SELMA, Ala.—Joanne Bland, at age 11, marched
toward the Edmund Pettus Bridge on Bloody Sunday in 1965 as hundreds of
African-Americans protested, demanding the right to vote. State troopers
beat her sister. Bland fainted in the clouds of tear gas.
Change followed, with Congress passing the
Voting Rights Act that same year. But 51 years later, a wave of new
voting laws has emerged in the Southern states, potentially
disenfranchising a large percentage of the roughly 3.72 million
unregistered African-Americans in the region as of 2012.
Nine Southern states have implemented voting
restrictions since 2012. Most require voters to show state-issued photo
ID at the polls.
African-Americans who fought for voting rights
during the Civil Rights movement claim the new laws are meant to secure a
Republican majority in states with large black populations that
consistently vote Democrat. In July, a North Carolina federal court
overturned the state's voter ID law, ruling that it targets
African-Americans "with almost surgical precision."
"It's all about the political will," said Anita
Earls, executive director of the Southern Coalition for Social Justice.

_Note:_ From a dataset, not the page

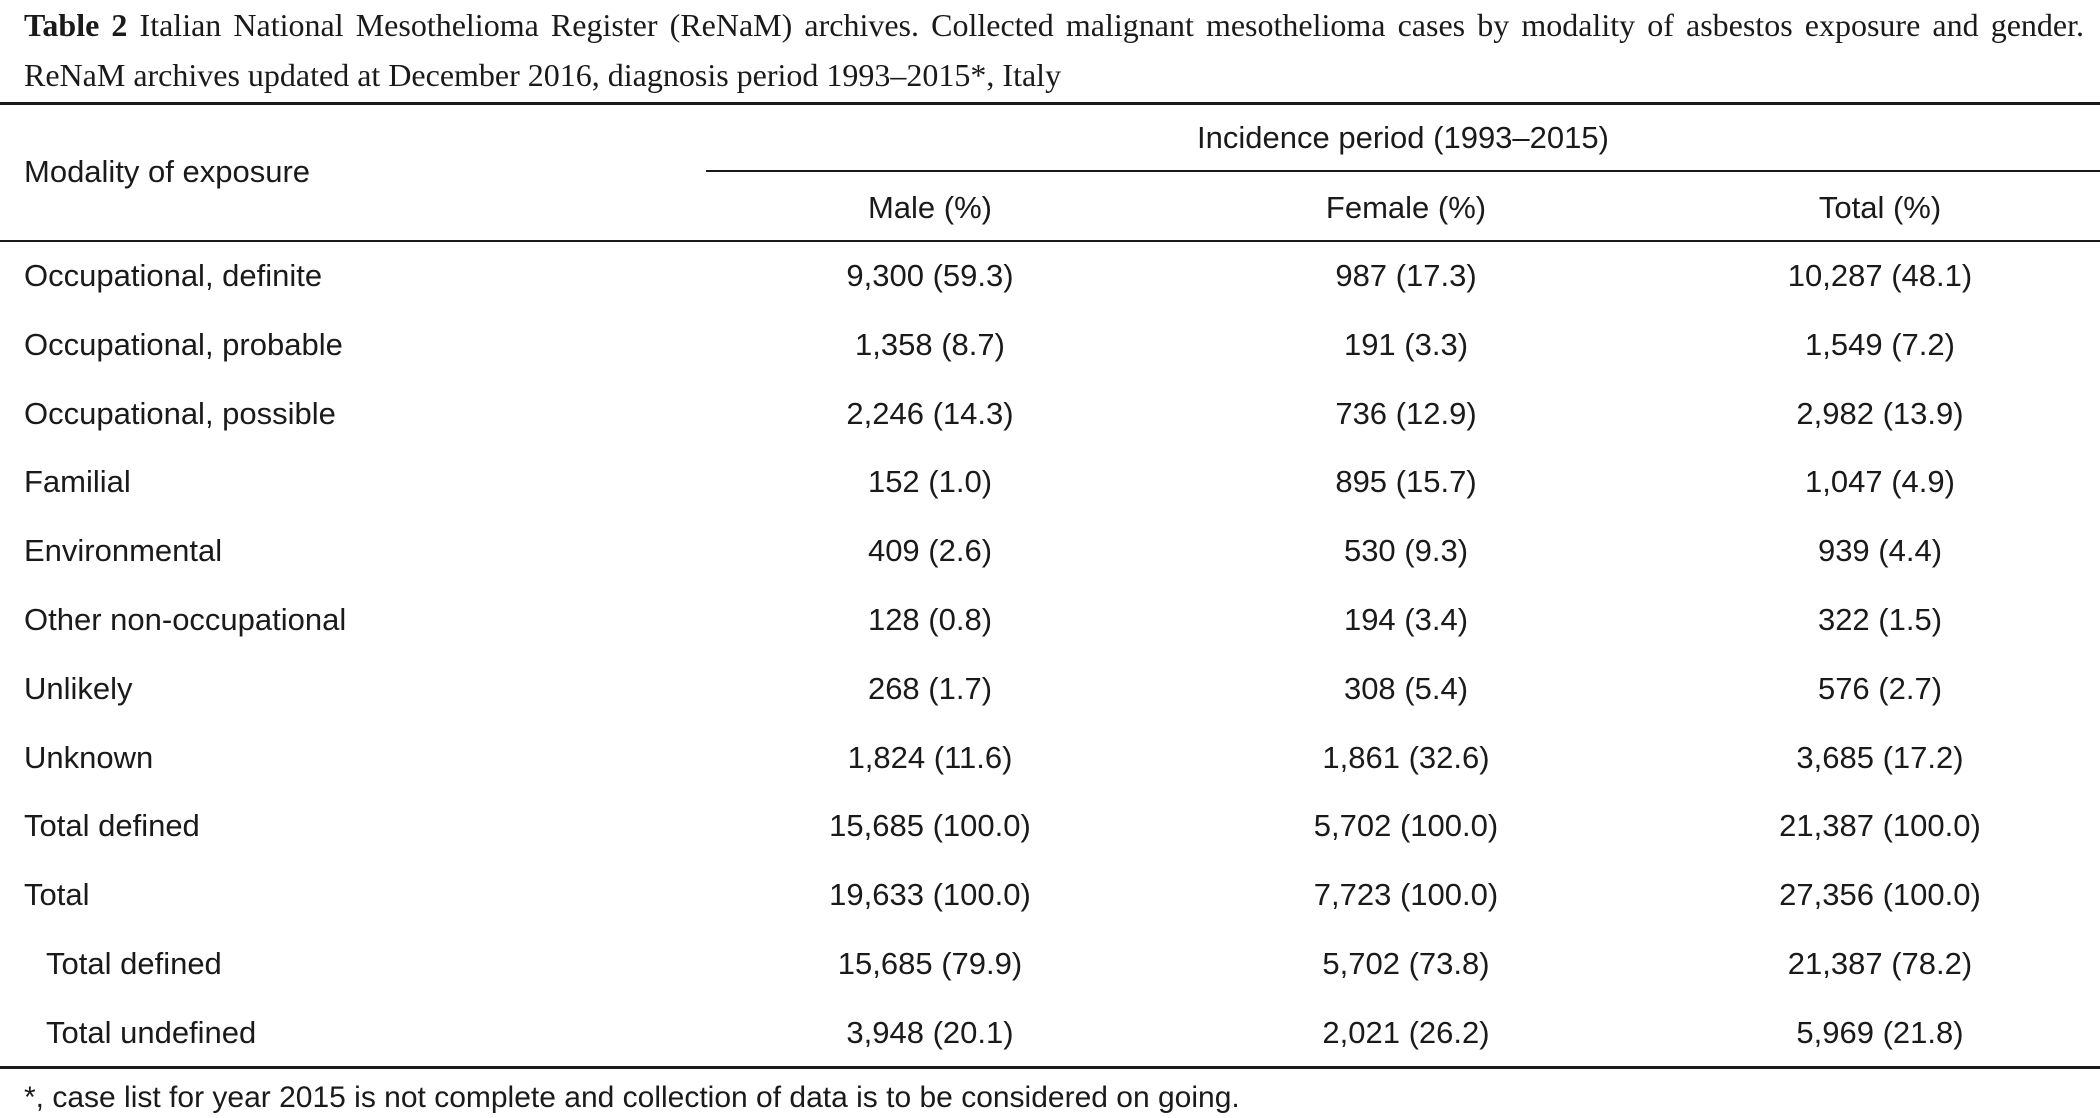 The width and height of the screenshot is (2100, 1118). I want to click on table-header-rule, so click(1050, 241).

"If you look at a map where African-American populations are the
largest, it's basically all of the Southern states, and that's where
most of these new voting restrictions have been enacted." But Southern
black lawmakers, activists and citizens say multiple factors have left
the African-American vote at its most vulnerable, citing apathy in the
post-Barack Obama era, the declining influence of former civil rights
activists and the difficulty of voter mobilization.